Friends of Ernie would help clear weeds and  trees and revive the garden to its former condition in 2021. Ernie would advise and identify where plants should be located, thus continuing to help improve the garden.
The couple also asked their daughter Sarah, an educator at PPRI, to plant native prairie plants this past fall.
“We were there, but Ernie was unable to help at that time,” Bailey recalled. “I think it brought him great joy to know that somebody was going to sustain that and keep it (going).”
The plantings are marked by bright yellow flags where they will one day grow out of their native Nebraskan soil.
“It’ll take them a while to establish their root systems, so they establish that first and then they begin to grow,” Bailey explained. “They are growing now. This spring I can see evidence of quite a few of them are starting but they weren’t mature or large.”
After Ernie’s passing, the Baileys would continue to tend to the garden which is just across the street from their home.
“We didn’t really convene a large group again,” Barbara said. “It was easy for us to just go and maintain it whenever it needed something.”

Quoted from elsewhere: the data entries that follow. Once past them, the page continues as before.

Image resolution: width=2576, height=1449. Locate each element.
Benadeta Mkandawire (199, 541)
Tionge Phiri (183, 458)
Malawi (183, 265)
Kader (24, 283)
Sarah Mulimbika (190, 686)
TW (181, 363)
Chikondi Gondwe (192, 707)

Though the garden took weekly observance last year, the couple now goes about once a month, thanks in part to the library’s underground sprinkler system.
“We kind of watch over it for now,” Bailey stated. “If there’s anything that needs to be done I’m sure we can contact all those people again. They would be happy to help. For now, we don’t want others to work in the garden until those prairie plants were established.”
The garden has had a bit of tragedy as the sign that marked the area as Ernie’s Garden was knocked down and its metal posts broken a few weeks ago.
“My husband want to refurbish it and have better posts,” Bailey said. “Maybe choose a different place to put it.”
Besides that, both Barbara and Lynda said the garden will be a benefit to his memory and to the people of Aurora.
“I walk a lot and I think as people come up to go visit the library and they drive in they see that and I think people walking in the neighborhood, they appreciate that,” Lynda said. “I think it’ll be beautiful.”
“I think that it’s just one more aspect of his artistic self,” she continued. “He had a way of expressing his love for beauty through living plants and sharing that with others… People when they go into beauty and they see nature, surrounded by it I think it speaks to their soul, to their spirit and maybe changes their approach to life.”
Barbara expressed a similar sentiment.
“I think the garden is a beautiful and colorful thing that he created, just like his art,” she said.